Ein 46-Jähriger stellt sich mit Knieschmerzen im Krankenhaus vor. Auf den Röntgenaufnahmen sehen die Ärzte kleine metallische Fragmente. Um die Herkunft zu klären, müssen sie weit in die Vergangenheit fragen.
Ein 46-jähriger Mann stellt sich mit chronischen Schmerzen im linken Knie, die sich zunehmend verschlimmern, im Krankenhaus vor. Auf den ersten Blick sticht den Ärzten sofort ein auffälliger Gelenkerguss, der sich in einer Schwellung des Knies äußert, ins Auge.

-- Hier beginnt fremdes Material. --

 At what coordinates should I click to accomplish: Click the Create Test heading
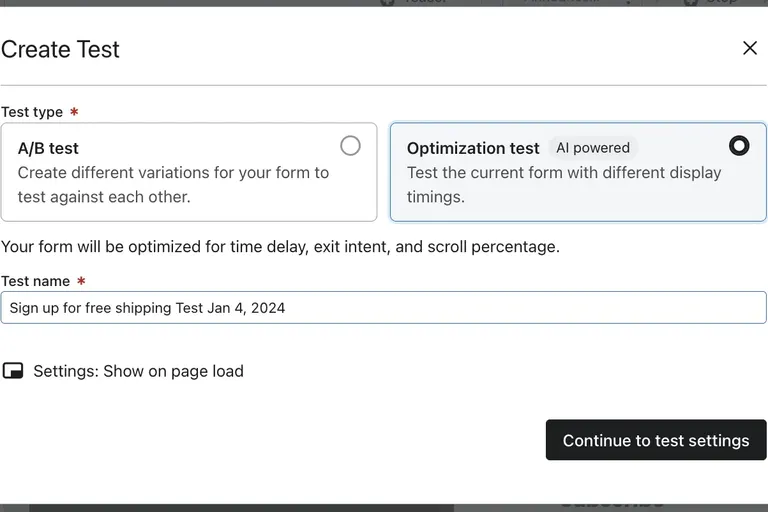(x=60, y=49)
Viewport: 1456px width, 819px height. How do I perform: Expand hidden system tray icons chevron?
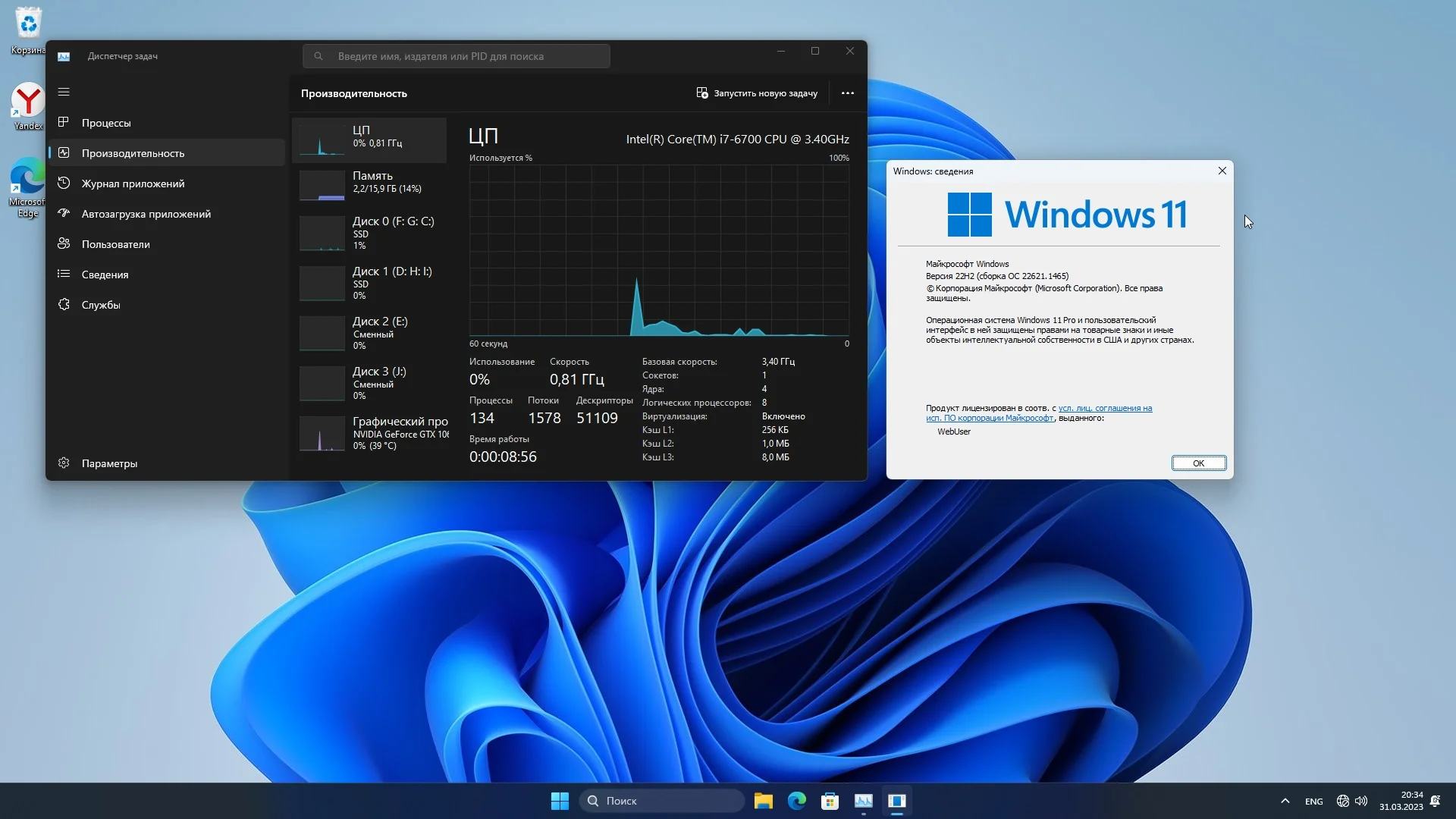coord(1285,801)
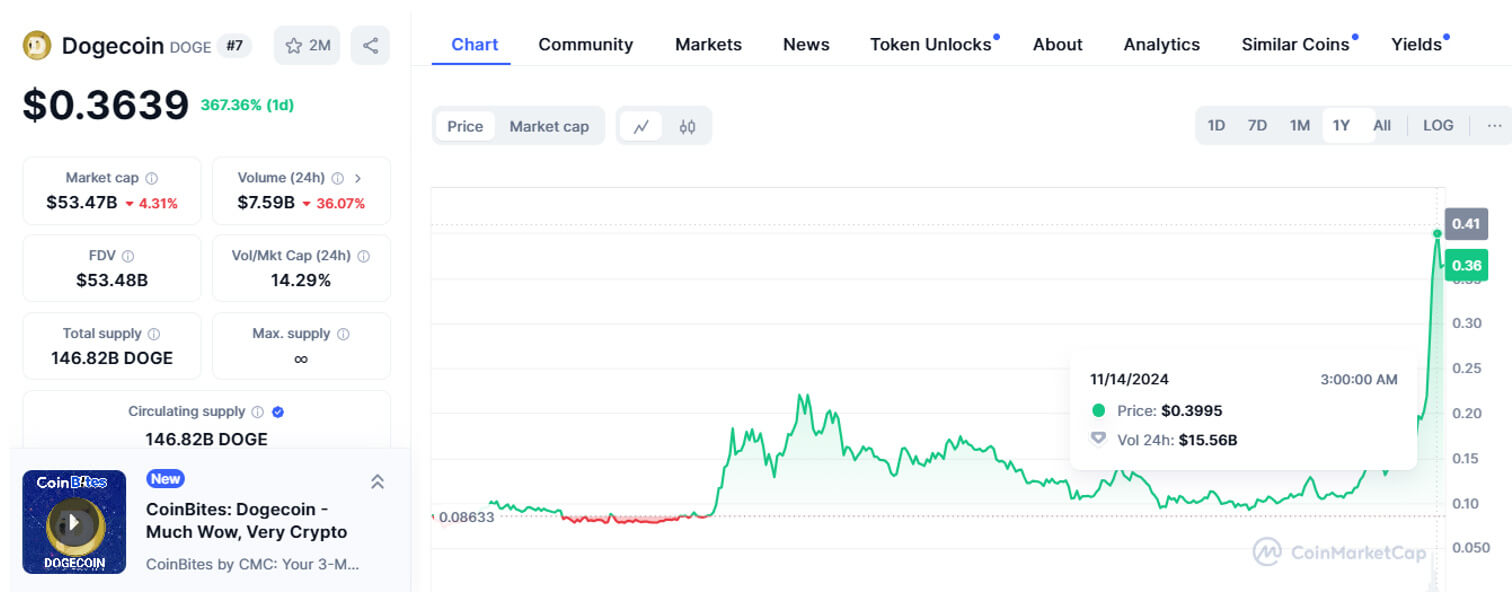
Task: Switch to line chart view icon
Action: click(641, 126)
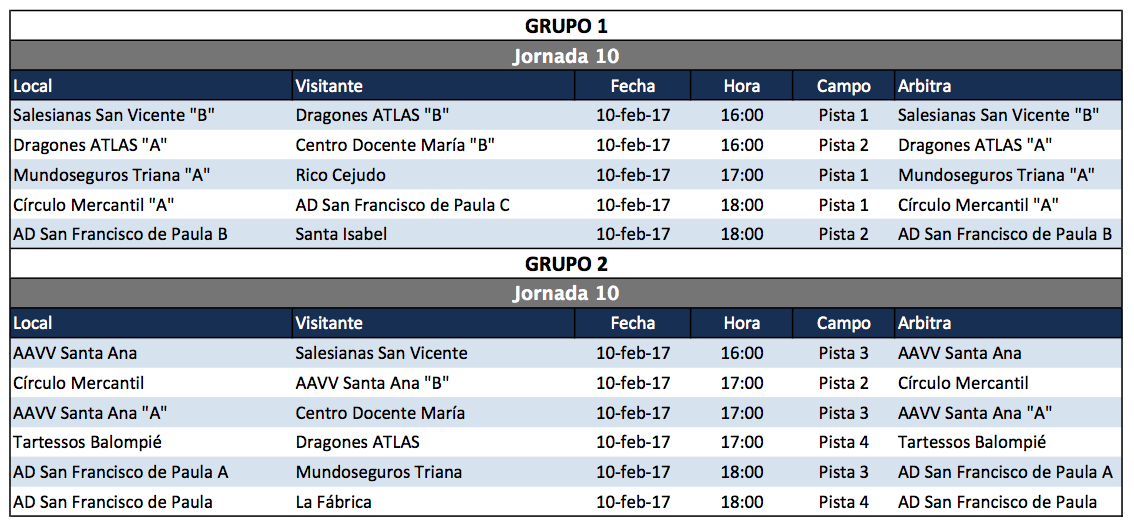Select the Jornada 10 banner under Grupo 1
1134x529 pixels.
566,56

Blutuntersuchungen zeigen eine mikrozytäre Anämie bei einem Hb-Wert von 9,1g/dl sowie einen erhöhten Bleigehalt im Blut bei 182μg/dl. Im Mini Mental State Test erreicht der Patient einen Score von 24, wobei die Werte von 0 bis 30 reichen. Niedrigere Werte sprechen für kognitive Einschränkungen. Doch weitere Symptome einer chronischen Bleivergiftung wie beispielsweise Nierenschäden oder Bleikoliken liegen nicht vor.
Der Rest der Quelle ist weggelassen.